Editorial: IFT Preview Thoughts

By Len Monheit

As the IFT Annual Meeting and Food Expo approaches (Institute of Food Technologists, www.ift.org, Chicago, IL, July 28 – August 1, 2007), it’s appropriate to consider how effective the nutritional products industry, especially supply companies, have been in getting on both the radar and agenda of this huge annual food event in recent years.

First of all, some comments on the event itself are probably in order. In the past few years, this annual show has been held in venues that were not huge draws, leading to sub-par attendance and therefore presumably value to exhibitors. This year, the event returns to Chicago, which always draws well, and where numbers between 35,000 and 45,000 attendees are expected. Examination of the show floor indicates that there are approximately 100 exhibitors that we are very familiar with and numerous others offering organic or healthier ingredient options as part of their portfolio. This reaffirms the trend in recent years, one entirely predictable, and in fact, predicted. It was at least three years ago that the first Healthy Ingredients pavilion appeared on the show floor and a couple of years since companies within the natural, nutritional space realized that they too, like their mainstream food ingredient competition, needed to provide concept foods to ensure that the show audience realized that healthy did not mean a taste sacrifice.

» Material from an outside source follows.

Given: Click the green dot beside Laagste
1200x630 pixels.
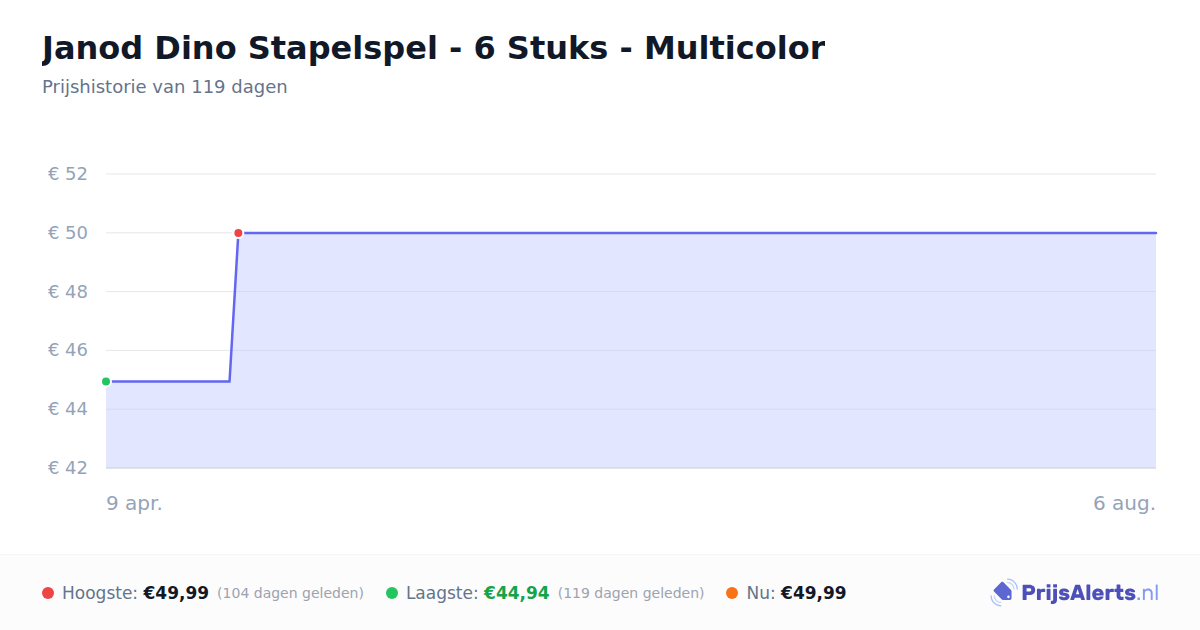Looking at the screenshot, I should (x=392, y=593).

So are we actually making headway, or are market forces simply creating obvious opportunities, or is the growth potential being capitalized upon by more mainstream suppliers who are extending their offerings into a more healthful direction?

One can persuasively argue that all three are in fact happening, and that companies accepting ‘turn-key responsibilities’ are succeeding in gaining market traction and relationships. One needs only to examine the headlines on an almost weekly basis to note the advances that Martek, Ocean Nutrition Canada and Cargill (to name a few) are making as their functional ingredients become incorporated into new product formats. With the popularity of organic continuing to rise, and with natural ‘whatever that is deemed to mean) associated with health, greening, sustainability and other tangible and intangible benefits, one sees continued opportunities over the next few years.

The topic of berries and superfruits continues to be a popular one. The inherent health benefits of fruits (not unlike some grains) make it a relatively simple consumer grasp and there are signs that emerging science will continue to build a substantiation platform that will only increase the market opportunity. Fiber and alternative sweeteners also seem to be doing quite well. In addition, there is evidence that the North American consumer may be ready, in a mainstream way, to accept the health benefits of probiotics.

A rash of recent acquisitions and programs has positioned major food brands to participate in the healthy foods arena like never before. This should theoretically bode extremely well for companies offering healthier ingredients and related solutions. Reality dictates though that as the opportunity increases, so too do expectations. By this I mean that not only is a neutral taste profile and platform to facilitate regulatory compliance the price of entry. That price has now gone up and includes formulation expertise and potentially pre-blending strategies, consumer data and pull-through evidence and ongoing technical support at minimum.

Having said that, I would expect ‘our companies’ to be, for the most part, successful. I’ll touch base in a few weeks to talk about how much so.